━━ Source data

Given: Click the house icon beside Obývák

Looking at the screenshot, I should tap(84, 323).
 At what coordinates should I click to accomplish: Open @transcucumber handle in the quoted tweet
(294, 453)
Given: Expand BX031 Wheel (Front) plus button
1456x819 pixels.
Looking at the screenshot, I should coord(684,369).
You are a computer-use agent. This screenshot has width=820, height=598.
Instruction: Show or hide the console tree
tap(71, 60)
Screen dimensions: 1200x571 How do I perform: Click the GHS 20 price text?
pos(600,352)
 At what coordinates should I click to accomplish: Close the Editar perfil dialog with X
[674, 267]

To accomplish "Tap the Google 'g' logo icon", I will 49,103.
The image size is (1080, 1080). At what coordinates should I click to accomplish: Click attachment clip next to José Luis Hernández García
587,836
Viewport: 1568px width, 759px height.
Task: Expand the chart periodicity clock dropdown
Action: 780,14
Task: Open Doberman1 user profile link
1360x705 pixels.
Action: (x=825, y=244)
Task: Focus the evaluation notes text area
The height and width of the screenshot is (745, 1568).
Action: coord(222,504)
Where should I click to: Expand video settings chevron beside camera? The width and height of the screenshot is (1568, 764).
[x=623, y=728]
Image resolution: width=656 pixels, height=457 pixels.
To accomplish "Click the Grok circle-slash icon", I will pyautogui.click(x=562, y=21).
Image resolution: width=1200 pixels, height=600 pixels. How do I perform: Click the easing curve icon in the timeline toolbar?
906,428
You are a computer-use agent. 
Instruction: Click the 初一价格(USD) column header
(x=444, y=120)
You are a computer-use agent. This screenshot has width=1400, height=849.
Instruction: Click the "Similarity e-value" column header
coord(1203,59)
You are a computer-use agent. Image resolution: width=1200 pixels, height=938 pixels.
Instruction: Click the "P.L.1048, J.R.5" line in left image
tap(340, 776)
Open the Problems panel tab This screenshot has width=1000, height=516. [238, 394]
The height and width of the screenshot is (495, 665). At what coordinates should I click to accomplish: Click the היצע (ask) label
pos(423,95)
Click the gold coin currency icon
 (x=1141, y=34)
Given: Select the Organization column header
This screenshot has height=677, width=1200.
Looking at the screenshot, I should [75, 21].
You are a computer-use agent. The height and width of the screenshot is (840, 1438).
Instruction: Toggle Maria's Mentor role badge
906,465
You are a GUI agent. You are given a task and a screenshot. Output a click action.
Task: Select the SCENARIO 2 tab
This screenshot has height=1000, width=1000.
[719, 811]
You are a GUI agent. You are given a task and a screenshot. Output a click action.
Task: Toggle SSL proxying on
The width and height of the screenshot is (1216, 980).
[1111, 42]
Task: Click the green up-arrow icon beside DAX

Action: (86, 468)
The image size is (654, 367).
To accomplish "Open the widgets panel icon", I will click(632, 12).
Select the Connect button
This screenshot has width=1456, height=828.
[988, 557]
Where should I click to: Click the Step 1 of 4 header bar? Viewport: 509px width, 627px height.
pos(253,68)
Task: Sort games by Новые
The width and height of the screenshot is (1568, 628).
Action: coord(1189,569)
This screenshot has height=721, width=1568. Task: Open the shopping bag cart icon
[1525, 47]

━━━━

# Required task:
Can you write out, character for character, the stretch of the listing from its start through the line that contains "coord(1203,59)"?

# Answer to this problem:
Given: Click the house icon beside Obývák

Looking at the screenshot, I should tap(84, 323).
 At what coordinates should I click to accomplish: Open @transcucumber handle in the quoted tweet
(294, 453)
Given: Expand BX031 Wheel (Front) plus button
1456x819 pixels.
Looking at the screenshot, I should coord(684,369).
You are a computer-use agent. This screenshot has width=820, height=598.
Instruction: Show or hide the console tree
tap(71, 60)
Screen dimensions: 1200x571 How do I perform: Click the GHS 20 price text?
pos(600,352)
 At what coordinates should I click to accomplish: Close the Editar perfil dialog with X
[674, 267]

To accomplish "Tap the Google 'g' logo icon", I will 49,103.
The image size is (1080, 1080). At what coordinates should I click to accomplish: Click attachment clip next to José Luis Hernández García
587,836
Viewport: 1568px width, 759px height.
Task: Expand the chart periodicity clock dropdown
Action: 780,14
Task: Open Doberman1 user profile link
1360x705 pixels.
Action: (x=825, y=244)
Task: Focus the evaluation notes text area
The height and width of the screenshot is (745, 1568).
Action: coord(222,504)
Where should I click to: Expand video settings chevron beside camera? The width and height of the screenshot is (1568, 764).
[x=623, y=728]
Image resolution: width=656 pixels, height=457 pixels.
To accomplish "Click the Grok circle-slash icon", I will pyautogui.click(x=562, y=21).
Image resolution: width=1200 pixels, height=600 pixels. How do I perform: Click the easing curve icon in the timeline toolbar?
906,428
You are a computer-use agent. 
Instruction: Click the 初一价格(USD) column header
(x=444, y=120)
You are a computer-use agent. This screenshot has width=1400, height=849.
Instruction: Click the "Similarity e-value" column header
coord(1203,59)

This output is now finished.